La camioneta —una Chevrolet Ranchera color vino tinto— me
parecía indestructible, como si dentro de ella nada malo pudiera ocurrir.
El camino era largo, así lo veo ahora. Pero en aquel entonces
era una total aventura salir de la capital, enclavada en las faldas de la
cordillera, había que atravesarla. Al descender se avistaba la ciudad costera.
Y entonces, mi padre anunciaba el mar como un navegante antiguo:
—¡El mar… el mar!
Y nosotros lo repetíamos, en coro —como si cantáramos el
himno a la alegría—, convencidos de que al nombrarlo lo hacíamos aparecer. Y
aparecía.
Hoy entiendo que aquella alegría era también seguridad. Mi
padre estaba allí. La primera semana se quedaba con nosotros; luego regresaba a
trabajar y volvía los fines de semana. Cuando se iba, algo en mí se apagaba. La
niña se volvía callada, seria. Yo ahora sé ponerle nombre a eso: ausencia.
Las tardes se llenaban de muchachos bronceados y miradas
torpes. Hormonas recién despertadas flotaban en el aire como luciérnagas sin
rumbo. Yo observaba desde un costado, pegada a mis hermanos mayores, creyendo
que nada me estaba vedado.
Éramos hijos de una democracia joven. No conocíamos los
miedos verdaderos.
Hasta que el miedo llegó.
Fue repentino. Todos corrían. Corrían como si algo invisible
los persiguiera. Se oían pasos apresurados, gritos ahogados, tenis y chancletas
abandonados en la huida. Yo no entendía. El pánico me encontró sin aviso.

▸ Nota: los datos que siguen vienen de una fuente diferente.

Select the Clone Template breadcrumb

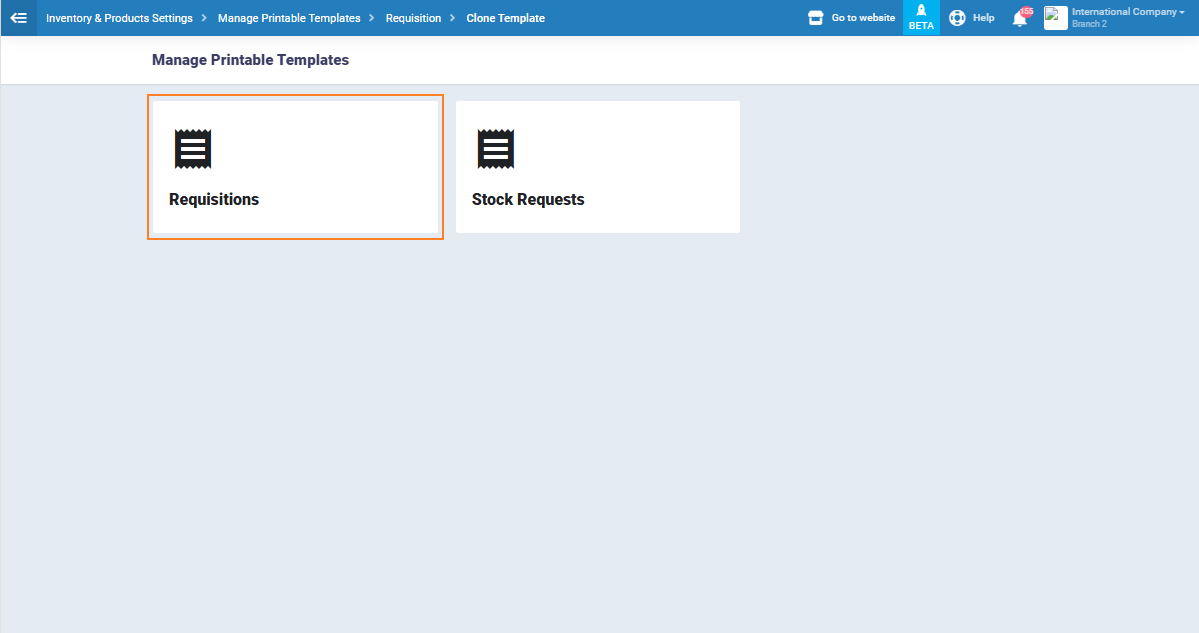pos(505,18)
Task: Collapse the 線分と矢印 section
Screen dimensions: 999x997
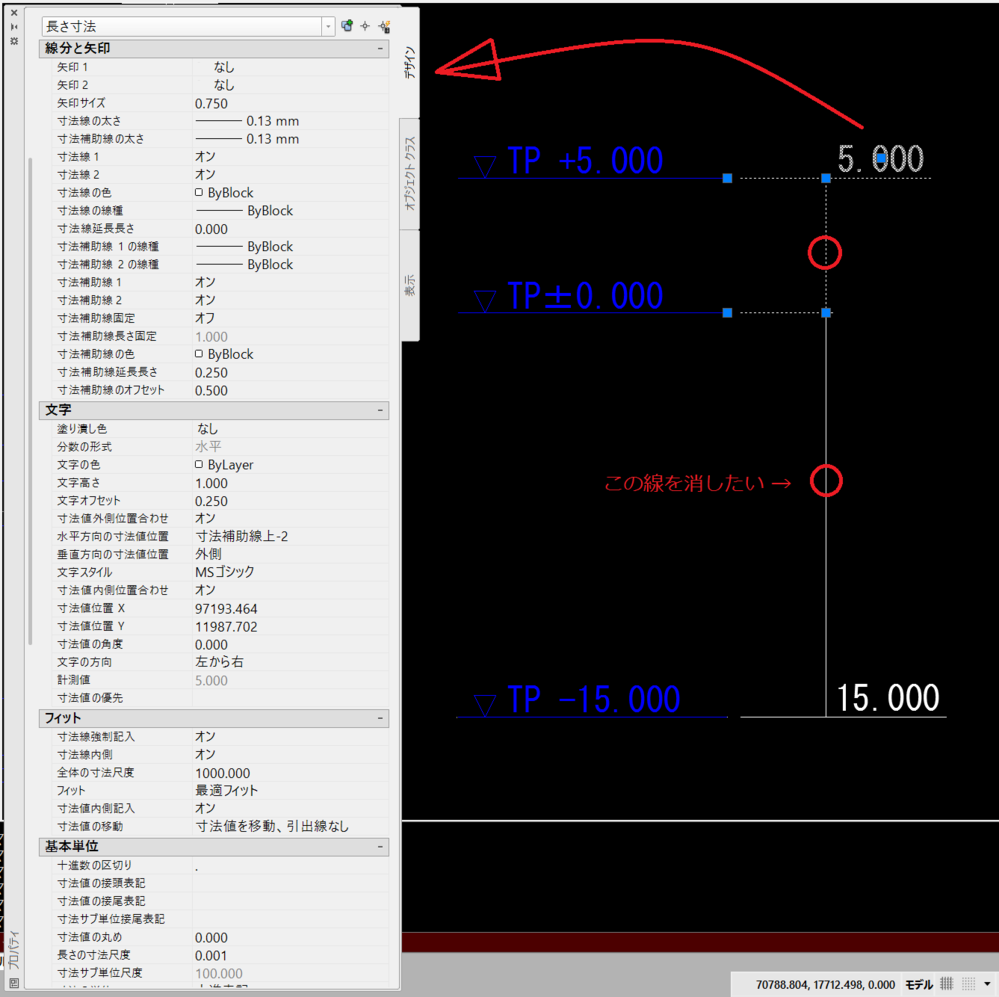Action: (380, 49)
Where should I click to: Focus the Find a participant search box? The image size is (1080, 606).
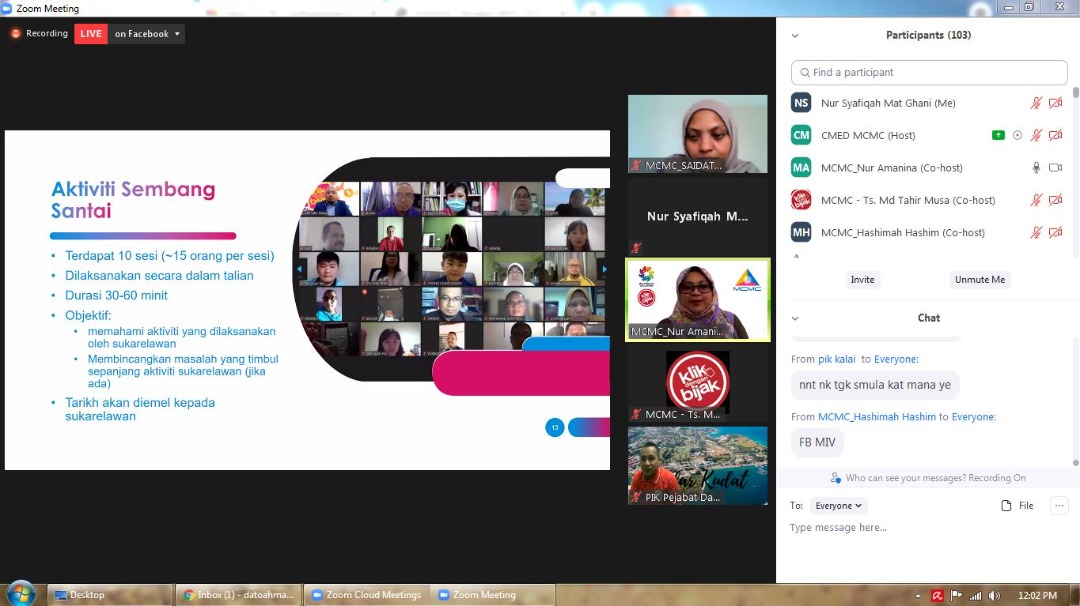click(929, 72)
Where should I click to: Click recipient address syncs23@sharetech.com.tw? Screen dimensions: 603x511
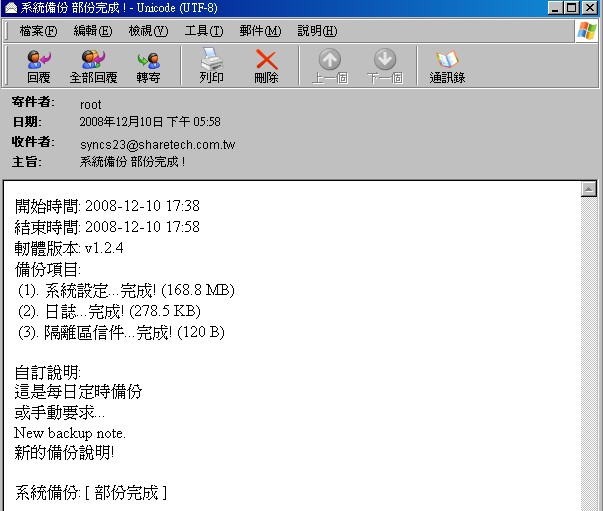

—¡Cooorreee… que te agarran!
La voz de mi hermano me empujó a huir sin saber de qué.
Corrí. Me escondí entre los arbustos. El corazón me golpeaba la garganta. La
luna iluminaba su rostro sudado; sus ojos grandes me ordenaban silencio. Yo
quería preguntar, pero sus manos me sellaron la boca.
—Cállate, Margarita… si nos encuentran, nos agarran.
Y luego se fue.
Se levantó de golpe y corrió cuesta abajo, como si una
bestia lo persiguiera. Me dejó allí. Sola. Pequeña.
Hoy sé que solo era un juego: que se escondía para que otro
lo encontrara. Pero la niña no lo sabía. Ella sintió el abandono, la amenaza,
el miedo verdadero. Se orinó del terror. Rodó entre arbustos. Se creyó en
peligro real.
Cuando escuché el grito de ¡TAIMA!, las risas, la
revelación del juego, algo se acomodó… pero algo también se perdió.
Nunca volví a jugar la ere. Pero algo de aquella
noche se quedó conmigo. No fue el miedo, sino la certeza de que la infancia no
es solo risa: también es desconcierto, vulnerabilidad y asombro.
Hoy escribo para nombrar ese instante.
Para que la niña no se quede sola entre los arbustos.
Para que sepa —al fin— que alguien llegó por ella.
Y para comprender que hay juegos que, cuando se viven sin
conciencia ni elección, dejan de ser diversión y se convierten en miedo.
Epílogo
Hay recuerdos que no piden ser corregidos, solo acompañados.
Tal vez escribir sea eso: volver al lugar del miedo con una linterna pequeña,
no para borrar la sombra, sino para que ya no esté sola.
"La memoria no recuerda lo que pasó, recuerda lo que nos pasó por dentro."